During a virtual briefing, Mayor London Breed and Department of Public Health Director Dr. Grant Colfax said as both the Christmas and New Year's holidays approach, the next two weeks will be crucial in bringing the numbers down.
Breed said, however, there is hope as the city has already vaccinated frontline workers like nurses, doctors and paramedics since the city received its first doses last week.

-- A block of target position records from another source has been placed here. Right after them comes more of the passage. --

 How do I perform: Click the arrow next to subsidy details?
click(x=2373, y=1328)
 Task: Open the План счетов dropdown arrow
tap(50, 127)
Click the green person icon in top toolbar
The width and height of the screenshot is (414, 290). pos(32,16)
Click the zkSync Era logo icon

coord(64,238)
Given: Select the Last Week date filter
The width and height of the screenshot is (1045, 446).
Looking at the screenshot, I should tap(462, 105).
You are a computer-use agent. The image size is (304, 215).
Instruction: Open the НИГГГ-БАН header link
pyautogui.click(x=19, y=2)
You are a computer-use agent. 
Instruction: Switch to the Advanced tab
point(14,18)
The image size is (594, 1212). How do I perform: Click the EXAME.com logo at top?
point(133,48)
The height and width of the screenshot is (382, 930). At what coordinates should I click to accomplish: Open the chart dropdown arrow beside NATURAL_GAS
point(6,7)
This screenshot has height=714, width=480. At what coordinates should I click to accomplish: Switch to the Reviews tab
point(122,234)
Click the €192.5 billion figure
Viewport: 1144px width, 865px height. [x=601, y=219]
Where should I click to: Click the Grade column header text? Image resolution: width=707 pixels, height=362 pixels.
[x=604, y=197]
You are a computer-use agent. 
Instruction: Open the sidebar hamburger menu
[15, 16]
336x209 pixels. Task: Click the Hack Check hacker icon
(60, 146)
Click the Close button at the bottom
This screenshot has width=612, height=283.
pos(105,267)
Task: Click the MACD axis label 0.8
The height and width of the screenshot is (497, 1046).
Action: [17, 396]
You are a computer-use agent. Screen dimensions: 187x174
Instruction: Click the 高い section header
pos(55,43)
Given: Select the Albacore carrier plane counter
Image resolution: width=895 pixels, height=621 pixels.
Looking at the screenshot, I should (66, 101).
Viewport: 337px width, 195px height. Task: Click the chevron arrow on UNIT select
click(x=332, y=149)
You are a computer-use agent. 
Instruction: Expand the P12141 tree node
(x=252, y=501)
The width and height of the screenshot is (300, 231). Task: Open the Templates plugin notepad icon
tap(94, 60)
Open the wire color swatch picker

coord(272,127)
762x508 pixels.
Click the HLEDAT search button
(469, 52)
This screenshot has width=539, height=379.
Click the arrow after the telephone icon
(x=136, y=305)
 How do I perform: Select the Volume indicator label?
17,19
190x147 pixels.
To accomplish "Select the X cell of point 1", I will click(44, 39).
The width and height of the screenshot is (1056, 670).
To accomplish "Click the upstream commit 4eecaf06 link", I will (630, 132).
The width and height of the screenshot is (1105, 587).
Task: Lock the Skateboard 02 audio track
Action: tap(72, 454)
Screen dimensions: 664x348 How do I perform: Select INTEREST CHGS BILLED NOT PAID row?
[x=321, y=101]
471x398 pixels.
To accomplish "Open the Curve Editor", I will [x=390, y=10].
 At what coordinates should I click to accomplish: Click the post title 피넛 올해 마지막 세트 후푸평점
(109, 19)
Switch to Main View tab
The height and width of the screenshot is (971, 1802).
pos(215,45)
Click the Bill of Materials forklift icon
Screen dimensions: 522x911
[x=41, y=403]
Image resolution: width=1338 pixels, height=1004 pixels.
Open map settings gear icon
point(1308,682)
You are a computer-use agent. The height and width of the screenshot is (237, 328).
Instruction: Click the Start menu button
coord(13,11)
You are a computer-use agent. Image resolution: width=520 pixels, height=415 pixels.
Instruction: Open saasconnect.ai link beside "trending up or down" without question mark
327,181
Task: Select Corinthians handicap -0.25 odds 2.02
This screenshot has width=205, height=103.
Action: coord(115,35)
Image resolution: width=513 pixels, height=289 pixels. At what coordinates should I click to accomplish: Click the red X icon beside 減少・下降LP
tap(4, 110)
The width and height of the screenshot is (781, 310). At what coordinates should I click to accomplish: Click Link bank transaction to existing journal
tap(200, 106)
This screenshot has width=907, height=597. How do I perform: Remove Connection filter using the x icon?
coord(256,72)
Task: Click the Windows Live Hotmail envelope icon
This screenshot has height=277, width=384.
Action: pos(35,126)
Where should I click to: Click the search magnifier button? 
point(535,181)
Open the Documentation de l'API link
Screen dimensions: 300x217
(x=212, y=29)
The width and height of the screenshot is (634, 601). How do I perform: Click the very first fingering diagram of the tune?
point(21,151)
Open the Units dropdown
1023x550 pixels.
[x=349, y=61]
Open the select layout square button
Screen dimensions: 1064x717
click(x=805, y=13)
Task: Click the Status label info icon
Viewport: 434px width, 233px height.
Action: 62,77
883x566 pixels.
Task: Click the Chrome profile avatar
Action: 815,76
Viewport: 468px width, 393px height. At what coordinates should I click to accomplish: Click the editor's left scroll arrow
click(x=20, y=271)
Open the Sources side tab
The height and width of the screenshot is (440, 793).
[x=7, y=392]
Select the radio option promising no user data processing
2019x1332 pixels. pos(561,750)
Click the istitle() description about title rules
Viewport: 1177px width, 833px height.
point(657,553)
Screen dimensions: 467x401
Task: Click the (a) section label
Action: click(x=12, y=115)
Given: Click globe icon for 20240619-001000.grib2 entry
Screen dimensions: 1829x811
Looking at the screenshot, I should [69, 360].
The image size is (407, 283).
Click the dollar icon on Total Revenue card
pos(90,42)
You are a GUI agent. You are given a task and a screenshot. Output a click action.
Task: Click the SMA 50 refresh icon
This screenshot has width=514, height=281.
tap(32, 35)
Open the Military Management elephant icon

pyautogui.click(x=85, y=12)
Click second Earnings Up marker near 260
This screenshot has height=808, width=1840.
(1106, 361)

"There are bright spots. We've been vaccinating people everyday," Breed said. "This week we are receiving more shipments of the Pfizer vaccine and as the newly approved Moderna vaccine gets done, we'll get those as well. But, the distribution of the vaccine is a marathon, it's not a sprint. It's going to take time and patience, and as we get through these coming weeks and months, we need to get to continue to find ways to continue to support those that are struggling the most."
According to Colfax, although the city is currently averaging an unprecedented average of 275 new daily cases, the rate of infection appears to slowing down.
"Here in San Francisco, our cases are still climbing, but there are some relatively, and I stress relatively, good news, which is that the case increase is slowing down. We are still, locally, in a very dangerous position with the virus but we are starting to see that our collective efforts are starting to make a difference," he said. "This is a hopeful sign; it is an improvement. But I must stress we still have a long way to go."
Although the number of intensive care unit beds in San Francisco is currently in good shape at 30 percent, other regions like the San Joaquin Valley and Southern California have already run out of ICU beds as cases continue to climb throughout California.
Colfax urged residents to continue adhering to the current stay-at-home order that's set to last through Jan. 4, as well as to continue other prevention efforts.
"Let's not have the situation that we had right after Thanksgiving. A massive surge that increases cases by 50 percent," he said. "Given where we are now, we simply cannot afford that and that would be catastrophic."